TRY IT >> Once the line with "Task: Open Access Control Devices in sidebar" is found in the entries below, print it and each following line exactly, stopping after the line with "Click the WordPress logo icon"; print nothing else.

[Dataset entries]
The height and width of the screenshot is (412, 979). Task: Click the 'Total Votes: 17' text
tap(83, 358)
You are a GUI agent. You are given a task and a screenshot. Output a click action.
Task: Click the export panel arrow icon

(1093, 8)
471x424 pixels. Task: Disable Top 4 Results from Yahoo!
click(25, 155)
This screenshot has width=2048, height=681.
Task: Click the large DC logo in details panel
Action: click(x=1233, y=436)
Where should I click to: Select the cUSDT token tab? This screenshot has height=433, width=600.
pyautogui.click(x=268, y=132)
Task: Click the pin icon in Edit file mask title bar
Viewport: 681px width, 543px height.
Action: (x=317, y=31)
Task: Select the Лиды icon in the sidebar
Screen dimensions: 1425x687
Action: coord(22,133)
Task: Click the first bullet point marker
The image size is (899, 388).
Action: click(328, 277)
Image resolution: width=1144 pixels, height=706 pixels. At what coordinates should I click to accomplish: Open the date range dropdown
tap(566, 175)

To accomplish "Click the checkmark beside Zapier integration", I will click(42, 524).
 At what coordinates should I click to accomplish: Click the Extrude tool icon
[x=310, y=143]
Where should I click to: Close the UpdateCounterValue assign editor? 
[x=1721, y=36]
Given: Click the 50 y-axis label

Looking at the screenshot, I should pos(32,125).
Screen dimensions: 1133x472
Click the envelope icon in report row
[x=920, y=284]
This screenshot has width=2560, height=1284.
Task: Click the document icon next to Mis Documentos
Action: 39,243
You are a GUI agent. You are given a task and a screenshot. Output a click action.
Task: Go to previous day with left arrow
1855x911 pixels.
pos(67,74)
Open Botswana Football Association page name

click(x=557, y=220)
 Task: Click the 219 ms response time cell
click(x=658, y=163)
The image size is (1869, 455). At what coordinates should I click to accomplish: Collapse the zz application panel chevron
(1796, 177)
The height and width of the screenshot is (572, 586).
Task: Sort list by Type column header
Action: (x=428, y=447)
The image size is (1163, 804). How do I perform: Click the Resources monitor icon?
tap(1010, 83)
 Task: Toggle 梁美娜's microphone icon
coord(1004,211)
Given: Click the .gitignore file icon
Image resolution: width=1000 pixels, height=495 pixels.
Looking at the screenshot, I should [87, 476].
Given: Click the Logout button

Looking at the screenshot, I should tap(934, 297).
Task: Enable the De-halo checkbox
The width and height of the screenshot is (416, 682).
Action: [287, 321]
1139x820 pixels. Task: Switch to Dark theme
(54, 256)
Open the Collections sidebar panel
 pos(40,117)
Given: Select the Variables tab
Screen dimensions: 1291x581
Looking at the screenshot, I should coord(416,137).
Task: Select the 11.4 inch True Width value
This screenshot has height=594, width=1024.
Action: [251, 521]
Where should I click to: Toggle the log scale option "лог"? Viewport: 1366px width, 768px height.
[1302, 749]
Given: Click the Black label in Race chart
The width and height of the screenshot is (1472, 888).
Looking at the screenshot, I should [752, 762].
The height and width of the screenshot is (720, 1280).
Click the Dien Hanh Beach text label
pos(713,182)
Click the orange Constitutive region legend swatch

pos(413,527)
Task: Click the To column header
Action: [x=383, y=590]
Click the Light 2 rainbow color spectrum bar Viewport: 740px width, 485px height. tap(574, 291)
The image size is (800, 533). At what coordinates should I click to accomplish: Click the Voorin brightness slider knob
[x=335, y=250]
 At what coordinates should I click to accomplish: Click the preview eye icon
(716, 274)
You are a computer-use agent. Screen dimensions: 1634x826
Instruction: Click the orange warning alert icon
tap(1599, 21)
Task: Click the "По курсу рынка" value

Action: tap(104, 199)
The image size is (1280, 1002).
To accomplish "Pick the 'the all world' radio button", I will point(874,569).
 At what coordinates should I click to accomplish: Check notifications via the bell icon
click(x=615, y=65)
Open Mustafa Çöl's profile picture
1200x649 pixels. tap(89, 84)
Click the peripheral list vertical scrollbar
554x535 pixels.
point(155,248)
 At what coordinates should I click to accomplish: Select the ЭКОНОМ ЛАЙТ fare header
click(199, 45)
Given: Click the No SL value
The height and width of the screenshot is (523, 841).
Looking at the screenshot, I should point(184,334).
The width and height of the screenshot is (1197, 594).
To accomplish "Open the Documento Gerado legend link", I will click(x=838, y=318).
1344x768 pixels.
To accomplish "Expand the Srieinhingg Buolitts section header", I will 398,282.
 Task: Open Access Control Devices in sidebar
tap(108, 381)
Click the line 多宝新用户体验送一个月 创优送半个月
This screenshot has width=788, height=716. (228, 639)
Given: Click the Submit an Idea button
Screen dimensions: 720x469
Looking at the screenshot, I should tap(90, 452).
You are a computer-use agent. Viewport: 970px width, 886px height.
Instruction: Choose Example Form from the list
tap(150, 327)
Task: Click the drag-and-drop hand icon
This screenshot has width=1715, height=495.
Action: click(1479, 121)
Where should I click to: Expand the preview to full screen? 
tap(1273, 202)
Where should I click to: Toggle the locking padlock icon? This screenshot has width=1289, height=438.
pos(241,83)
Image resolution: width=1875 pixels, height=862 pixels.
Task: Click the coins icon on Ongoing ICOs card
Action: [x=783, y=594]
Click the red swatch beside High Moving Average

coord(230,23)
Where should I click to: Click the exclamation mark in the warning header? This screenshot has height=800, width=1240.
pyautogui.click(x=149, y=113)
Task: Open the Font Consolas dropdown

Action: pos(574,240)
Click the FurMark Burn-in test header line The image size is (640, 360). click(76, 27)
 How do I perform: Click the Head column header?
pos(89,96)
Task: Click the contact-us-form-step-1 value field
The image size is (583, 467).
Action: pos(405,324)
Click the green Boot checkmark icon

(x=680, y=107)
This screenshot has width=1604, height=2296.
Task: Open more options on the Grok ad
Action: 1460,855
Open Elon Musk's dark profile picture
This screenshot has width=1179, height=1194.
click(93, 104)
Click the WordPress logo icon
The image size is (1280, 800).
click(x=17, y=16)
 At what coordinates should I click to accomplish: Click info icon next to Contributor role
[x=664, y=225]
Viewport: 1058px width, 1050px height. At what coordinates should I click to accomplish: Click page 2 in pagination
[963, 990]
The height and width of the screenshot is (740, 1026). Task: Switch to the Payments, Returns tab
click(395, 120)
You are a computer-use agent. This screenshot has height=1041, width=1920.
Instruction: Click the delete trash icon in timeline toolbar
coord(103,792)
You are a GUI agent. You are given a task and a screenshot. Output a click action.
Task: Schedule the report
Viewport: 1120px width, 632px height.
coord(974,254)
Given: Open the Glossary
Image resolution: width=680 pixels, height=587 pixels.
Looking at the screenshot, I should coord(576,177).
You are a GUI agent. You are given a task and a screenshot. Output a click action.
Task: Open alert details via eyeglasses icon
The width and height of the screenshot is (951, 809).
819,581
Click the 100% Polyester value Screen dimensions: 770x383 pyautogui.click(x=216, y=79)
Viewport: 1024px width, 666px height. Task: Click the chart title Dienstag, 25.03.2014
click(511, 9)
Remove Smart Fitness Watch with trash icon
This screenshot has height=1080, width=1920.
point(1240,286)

ANSWER TO THIS EXERCISE >>
 Task: Open Access Control Devices in sidebar
tap(108, 381)
Click the line 多宝新用户体验送一个月 创优送半个月
This screenshot has width=788, height=716. (228, 639)
Given: Click the Submit an Idea button
Screen dimensions: 720x469
Looking at the screenshot, I should tap(90, 452).
You are a computer-use agent. Viewport: 970px width, 886px height.
Instruction: Choose Example Form from the list
tap(150, 327)
Task: Click the drag-and-drop hand icon
This screenshot has width=1715, height=495.
Action: click(1479, 121)
Where should I click to: Expand the preview to full screen? 
tap(1273, 202)
Where should I click to: Toggle the locking padlock icon? This screenshot has width=1289, height=438.
pos(241,83)
Image resolution: width=1875 pixels, height=862 pixels.
Task: Click the coins icon on Ongoing ICOs card
Action: [x=783, y=594]
Click the red swatch beside High Moving Average

coord(230,23)
Where should I click to: Click the exclamation mark in the warning header? This screenshot has height=800, width=1240.
pyautogui.click(x=149, y=113)
Task: Open the Font Consolas dropdown

Action: pos(574,240)
Click the FurMark Burn-in test header line The image size is (640, 360). click(76, 27)
 How do I perform: Click the Head column header?
pos(89,96)
Task: Click the contact-us-form-step-1 value field
The image size is (583, 467).
Action: pos(405,324)
Click the green Boot checkmark icon

(x=680, y=107)
This screenshot has width=1604, height=2296.
Task: Open more options on the Grok ad
Action: 1460,855
Open Elon Musk's dark profile picture
This screenshot has width=1179, height=1194.
click(93, 104)
Click the WordPress logo icon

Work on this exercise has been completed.